- [DOCUMENT PASSAGE]

- Opening Delimiter -

Should You Offer Free Shipping?

Should You Offer Free Shipping?

It’s common for shop owners to not want to offer free shipping.

Surely it will reduce profits and hurt the business.

However, used tactically free shipping can be a powerful sales tool. That said, it may not be right for every business. In that case, there’s still an overwhelming argument for simplicity. For that reason, we’ll also consider flat rate shipping. Both as an alternative to and a partner to free shipping.

The shipping conundrum

As a shop owner, you want to make as much money as possible on every sale.

Your customers, on the other hand, want to spend as little as possible.

This page at Hostingfacts contains a range of interesting information. One that caught my eye was the finding that 65% of online shoppers are unwilling to pay for shipping.

While I advise against taking the results from a single source as gospel, it’s at least indicative of a common sentiment.

The advantage of offering free shipping

There’s a very simple reason why you might consider offering free shipping.

It makes it very easy for your customers as they don’t have to think.

Have you ever been on a site and had to search around to try and find the shipping costs? Too often we then discover that the shipping information is like a riddle. I’m amazed how many times I’ve found sites advising me to add products to the cart and then go to checkout to find out the shipping cost.

Life’s too short. Usually one of their competitor’s understands the importance of a simple shipping policy. That’s where my custom goes.

Even if you can get customers to get to the checkout, it’s still not plain sailing. According to this article on the Baymard Institute’s site, 61% of those questioned in a survey had abandoned a shopping cart because extra costs, such as shipping, were too high.

Can you afford to offer free shipping?

If you’re selling products where shipping is inexpensive, it may be easy to absorb the costs. Alternatively you could look at building some or all of the shipping into your product prices.

Those options may not be possible for some products, but you may still want to consider the possibility.

According to research in this Metapack PDF, 73% of respondents had increased their purchase to take advantage on a minimum spend threshold to get free shipping.

So instead of offering free shipping across the board, it can be held back for higher value orders.

The flat rate compromise

While customers will usually always prefer free, charging a flat rate for shipping shares an advantage with free shipping.

It’s simple and makes it easy for customers to work out what they’ll be paying. It’s also very simple to communicate. It can be clearly announced on every page.

- Closing Delimiter -

- [EXCERPTED RECORDS]
- Opening Delimiter -

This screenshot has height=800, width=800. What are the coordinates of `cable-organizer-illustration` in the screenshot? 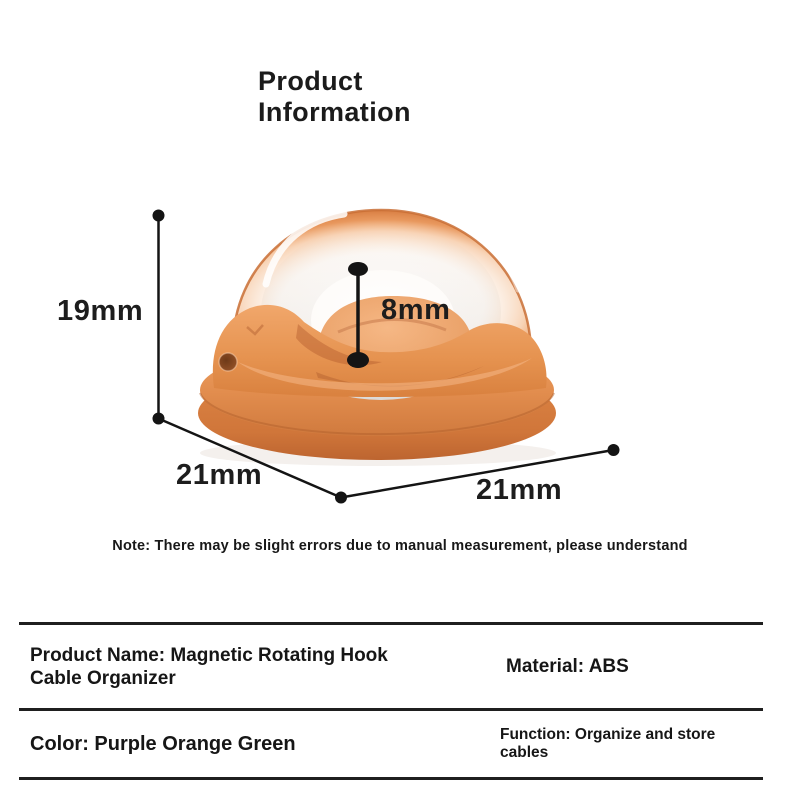 It's located at (377, 337).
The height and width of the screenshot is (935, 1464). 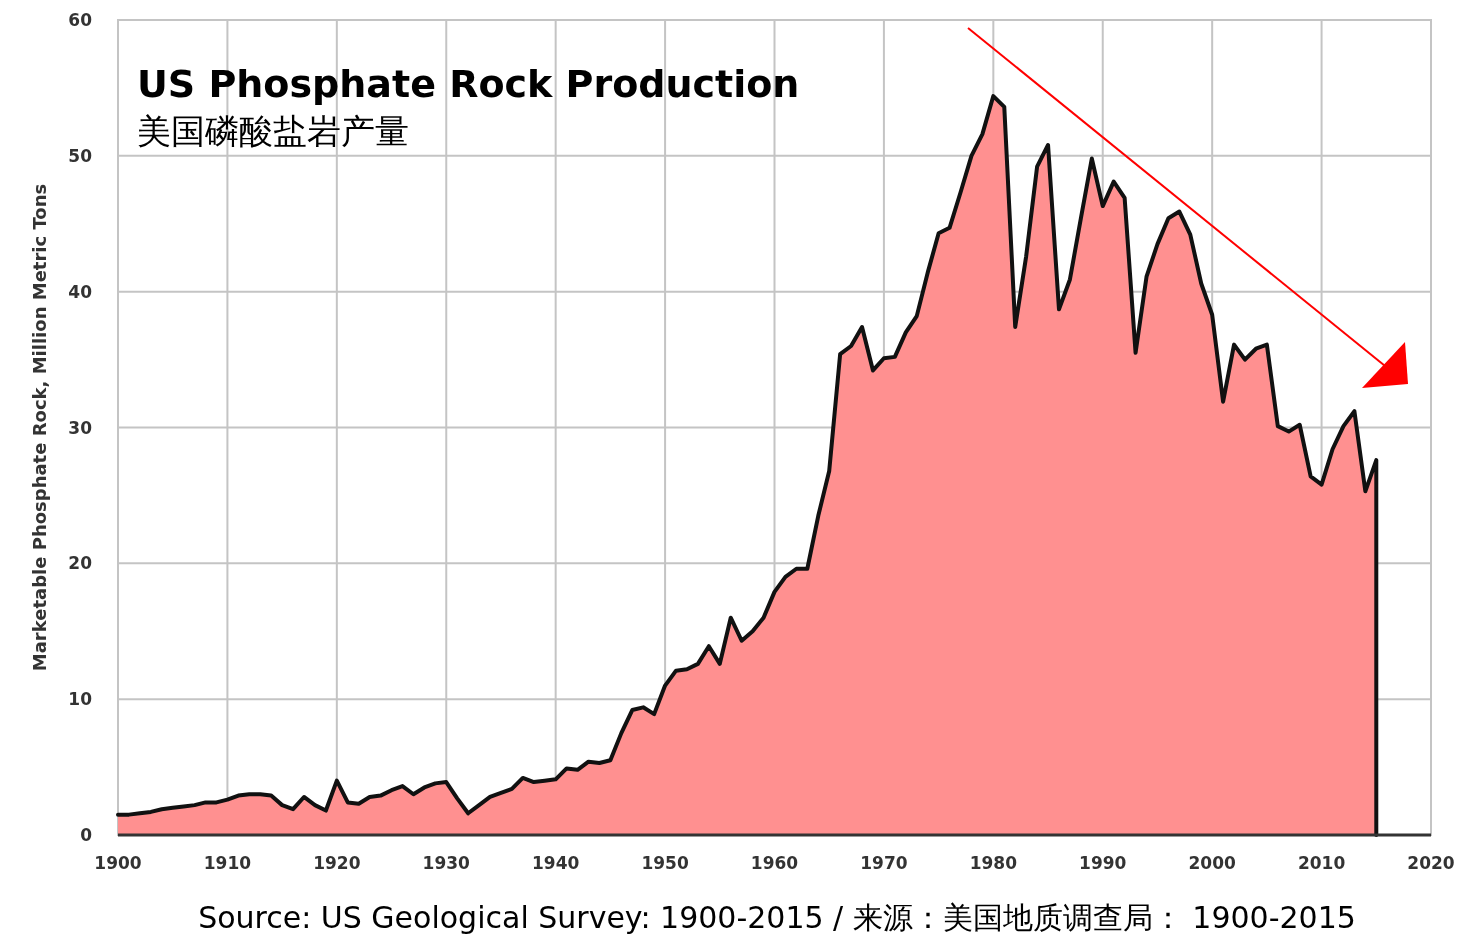 I want to click on x-tick-label: 2000, so click(x=1212, y=863).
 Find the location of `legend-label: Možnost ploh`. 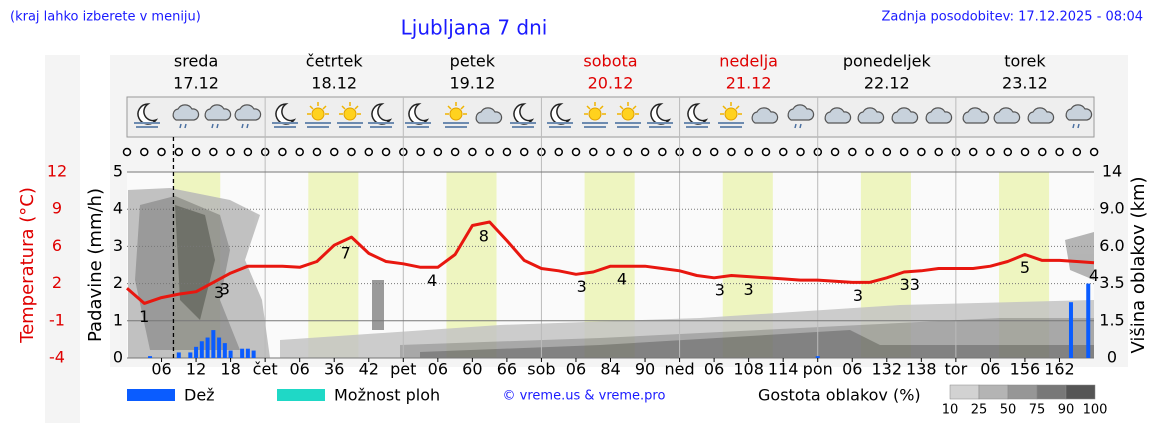

legend-label: Možnost ploh is located at coordinates (387, 396).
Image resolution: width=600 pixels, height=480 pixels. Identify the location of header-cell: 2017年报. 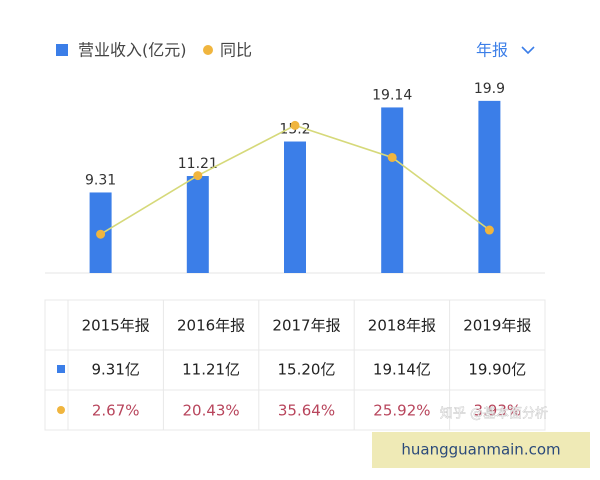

- Closing Delimiter -

- [EXERCISE SET]
1) According to the free shipping article, why does a flat shipping rate share an advantage with free shipping? Answer in one to three sentences.
2) Continue the free shipping article from its last line.

- [PER-TASK OUTPUTS]
1) A flat rate is simple, so customers can easily work out what they will pay. It is also easy to communicate, because the rate can be clearly announced on every page.

2)
No need for customers to track down a shipping information page and then make sense of various pricing tables.

When helping new WooCommerce shop owners, one of the most common requests I hear is for a table rates shipping plugin. These allow shop owners to set very fine grained shipping costs.

These plugins then lead to a very common complaint from shop owners. The plugins are so complex, shop owners get confused trying to use them.

Imagine how the poor customers feel.

The best of both worlds

If free shipping for everything isn’t a possibility for your shop, offering a flat rate is the next best thing.

However an even more powerful option would be to offer a combination.

Set a flat rate that applies up to a threshold of your choosing and then free shipping above that. That should ensure you’re not losing out on smaller orders. It also gives you the benefit of gaining increased order values from the 73% who spend more for free shipping.

So now it’s down to you

It’s understandable that shop owners are wary of shipping costs and possibly losing out. However, you should move your focus away from losing and focus on gaining.

Used tactically, a clear and easily understood shipping policy could boost your sales.

If you’re still on the fence, here’s one more thing to consider.

It’s considered normal for an ecommerce site to have a conversion rate of 2%. Shops converting 3% are considered to be doing well.

What that means is that for every 100 visitors, you’ll be doing well if 3 of them purchase from you.

In light of that, don’t you want to make sure you’re doing all you can encourage your visitors to become customers?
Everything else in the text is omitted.